## Text shown
------------------------------------

Code quality improvement based on #275 (#313)

* simplify & restructure Co-authored-by: Albern S <62778698+albernsrya@users.noreply.github.com>
2021-11-28 10:14:25 -08:00 · 2021-11-28 10:14:25 -08:00 · 2f25a87d98
parent 63f402b29e
commit 2f25a87d98
2 changed files with 49 additions and 63 deletions
--- a/flaml/data.py
+++ b/flaml/data.py
@ -202,7 +202,7 @@ def get_output_from_log(filename, time_budget):

 def concat(X1, X2):
    """concatenate two matrices vertically"""
-    if isinstance(X1, DataFrame) or isinstance(X1, Series):
+    if isinstance(X1, (DataFrame, Series)):
        df = pd.concat([X1, X2], sort=False)
        df.reset_index(drop=True, inplace=True)
        if isinstance(X1, DataFrame):
--- a/flaml/searcher/flow2.py
+++ b/flaml/searcher/flow2.py
@ -169,8 +169,7 @@ class FLOW2(Searcher):
        if lb > self.step:
            self.step = lb * 2
        # upper bound
-        if self.step > self.step_ub:
-            self.step = self.step_ub
+        self.step = min(self.step, self.step_ub)
        # maximal # consecutive no improvements
        self.dir = 2 ** (min(9, self.dim))
        self._configs = {}  # dict from trial_id to (config, stepsize)
@ -233,8 +232,7 @@ class FLOW2(Searcher):
        return resource

    def rand_vector_gaussian(self, dim, std=1.0):
-        vec = self._random.normal(0, std, dim)
-        return vec
+        return self._random.normal(0, std, dim)

    def complete_config(
        self,
@ -339,8 +337,7 @@ class FLOW2(Searcher):
                    if self._K > 0:
                        # self._oldK must have been set when self._K>0
                        self.step *= np.sqrt(self._K / self._oldK)
-                    if self.step > self.step_ub:
-                        self.step = self.step_ub
+                    self.step = min(self.step, self.step_ub)
                    self._iter_best_config = self.trial_count_complete
                    if self._trunc:
                        self._trunc = min(self._trunc + 1, self.dim)

------------------------------------

## Brief 1
Can you update the code diff, starting with "df.reset_index(drop=True, inplace=True)" and going on through "to (config, stepsize)", so that "step_ub" becomes "step_max"?
## Brief 2
Could you continue the FLAML code diff from its final line?

## Data shown
------------------------------------

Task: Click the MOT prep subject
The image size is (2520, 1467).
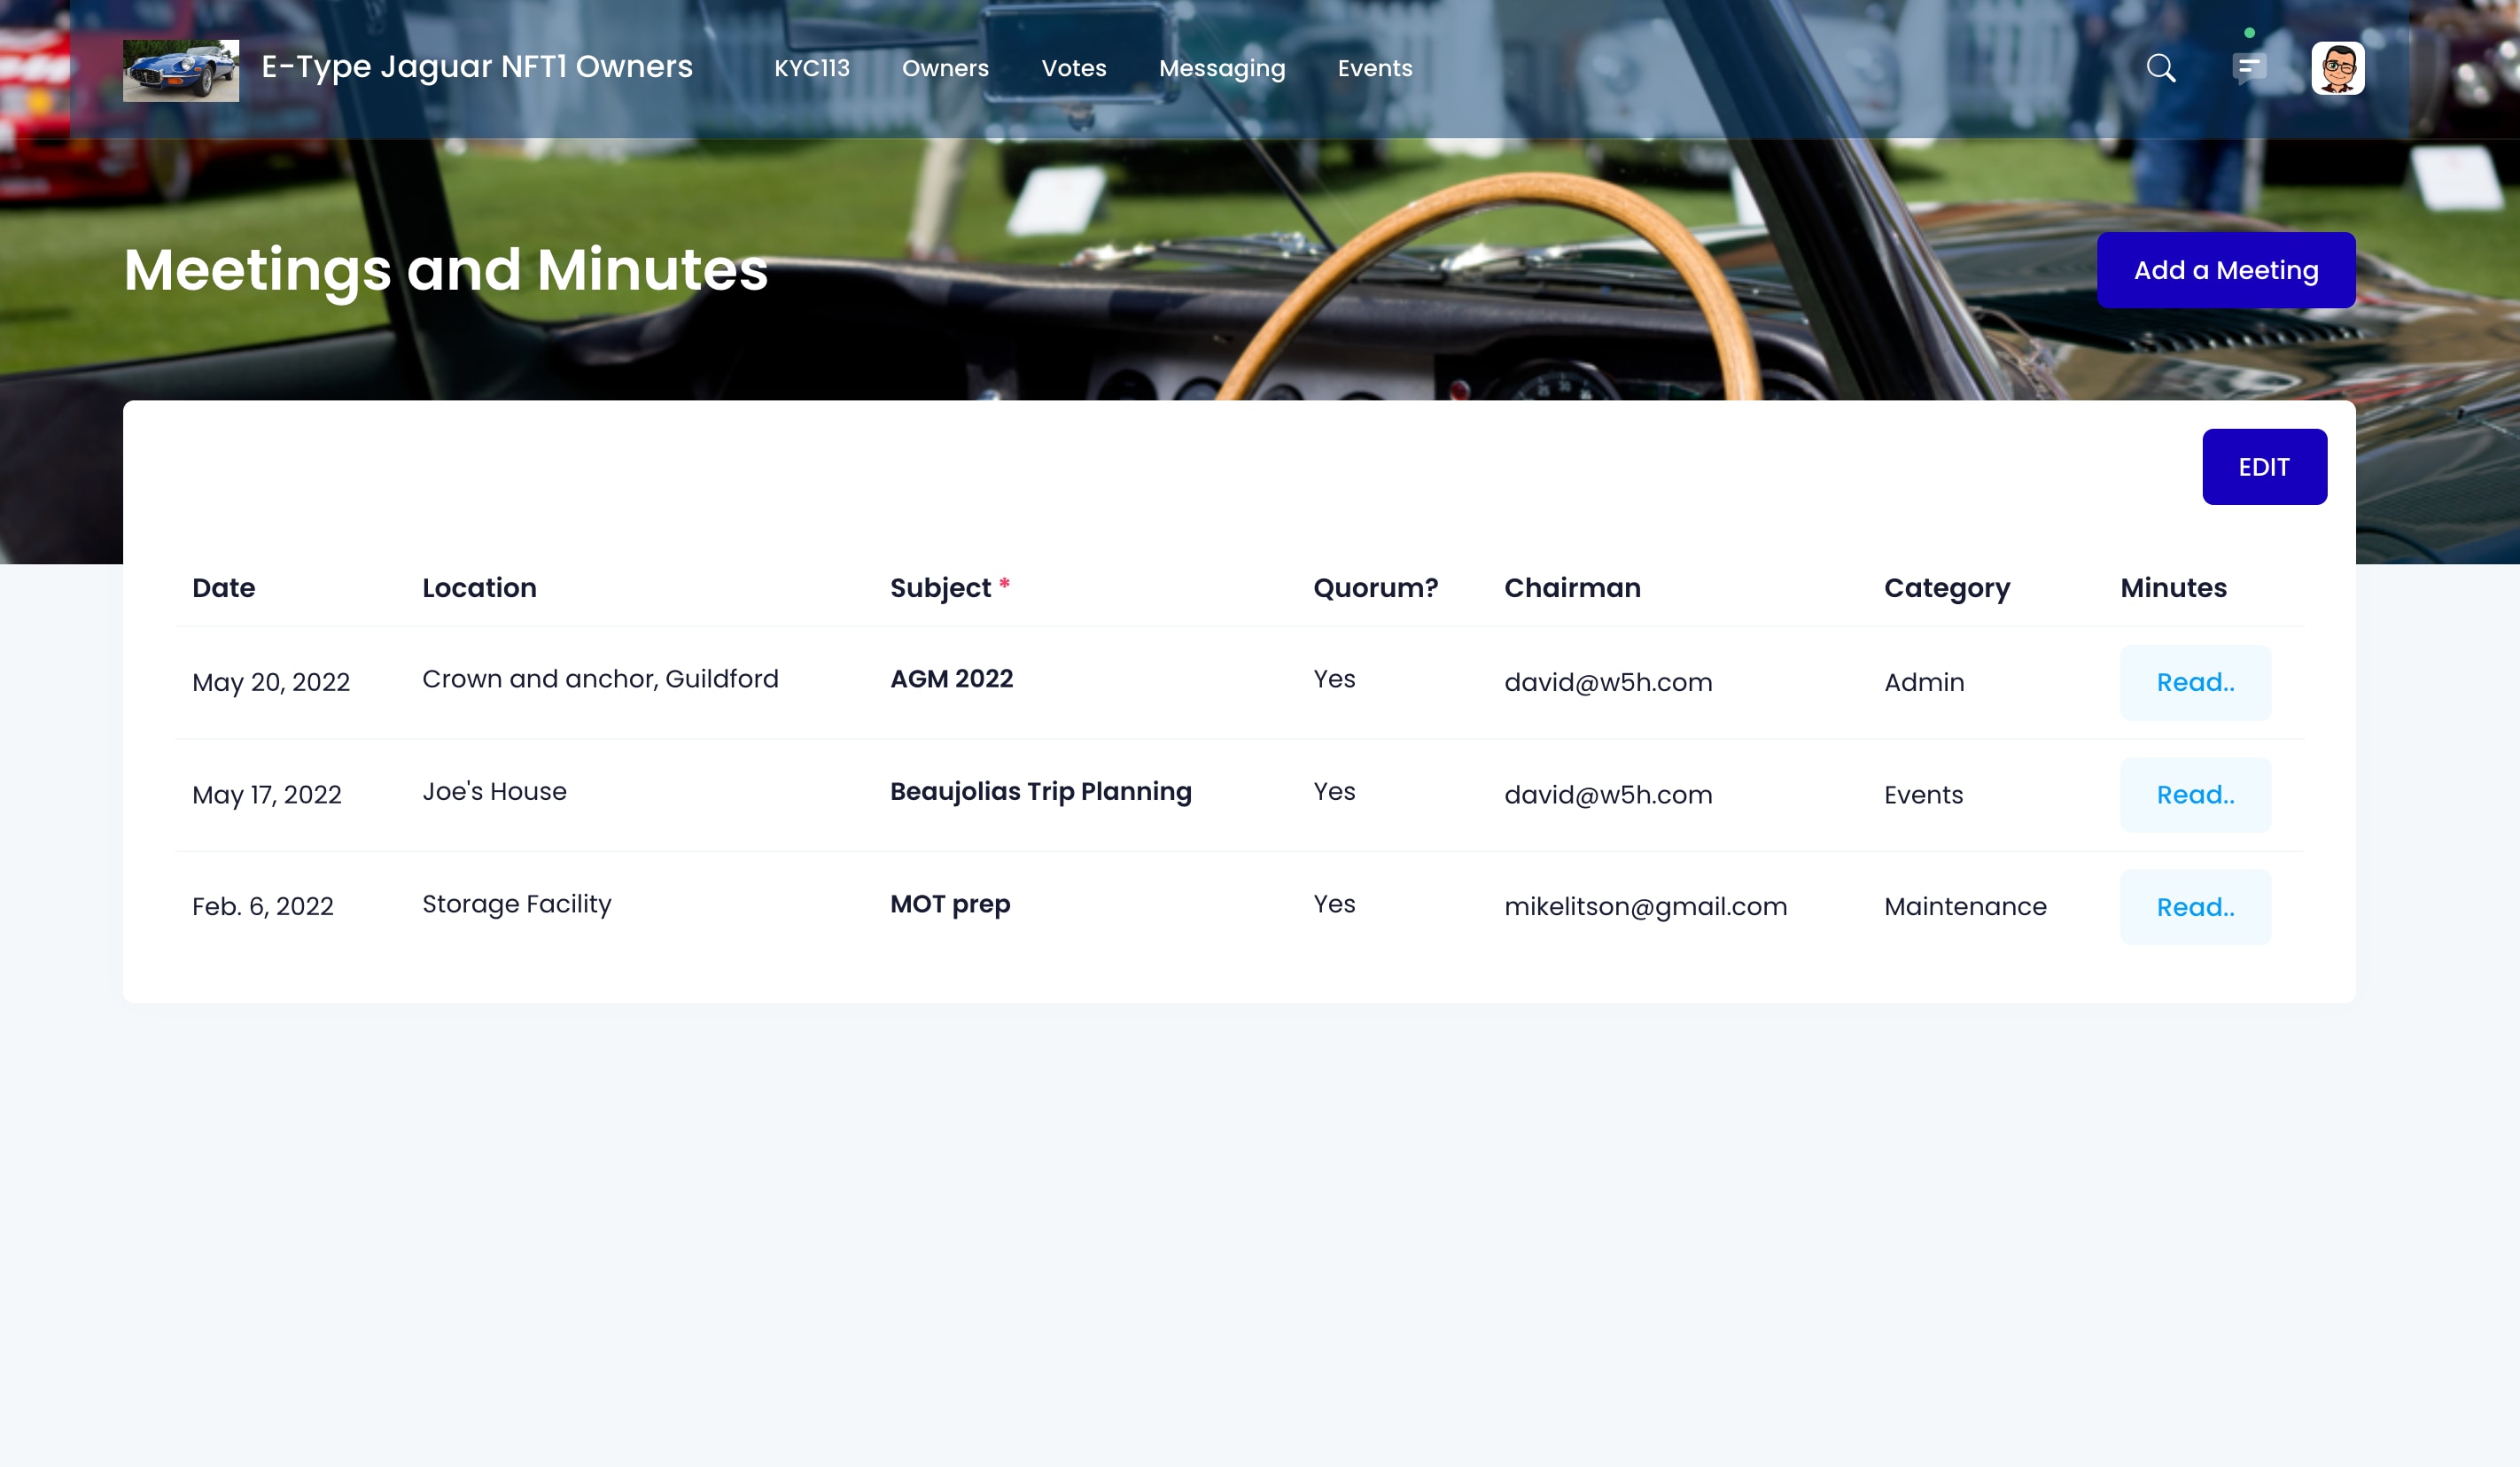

------------------------------------

## Exercise answer 1
df.reset_index(drop=True, inplace=True)
        if isinstance(X1, DataFrame):
--- a/flaml/searcher/flow2.py
+++ b/flaml/searcher/flow2.py
@ -169,8 +169,7 @@ class FLOW2(Searcher):
        if lb > self.step:
            self.step = lb * 2
        # upper bound
-        if self.step > self.step_max:
-            self.step = self.step_max
+        self.step = min(self.step, self.step_max)
        # maximal # consecutive no improvements
        self.dir = 2 ** (min(9, self.dim))
        self._configs = {}  # dict from trial_id to (config, stepsize)

## Exercise answer 2
@ -366,9 +363,7 @@ class FLOW2(Searcher):
            ):
                # check stuck condition if using max resource
                self._num_complete4incumbent -= 2
-                if self._num_allowed4incumbent < 2:
-                    self._num_allowed4incumbent = 2
-        # elif proposed_by: del self._proposed_by[trial_id]
+                self._num_allowed4incumbent = max(self._num_allowed4incumbent, 2)

    def on_trial_result(self, trial_id: str, result: Dict):
        """Early update of incumbent."""
@ -420,16 +415,7 @@ class FLOW2(Searcher):
                >= self.cost_incumbent * self.resource_multiple_factor
            )
        ):
-            # consider increasing resource using sum eval cost of complete
-            # configs
-            old_resource = self._resource
-            self._resource = self._round(self._resource * self.resource_multiple_factor)
-            self.cost_incumbent *= self._resource / old_resource
-            config = self.best_config.copy()
-            config[self.prune_attr] = self._resource
-            self._direction_tried = None
-            self._configs[trial_id] = (config, self.step)
-            return unflatten_dict(config)
+            return self._increase_resource(trial_id)
        self._num_allowed4incumbent -= 1
        move = self.incumbent.copy()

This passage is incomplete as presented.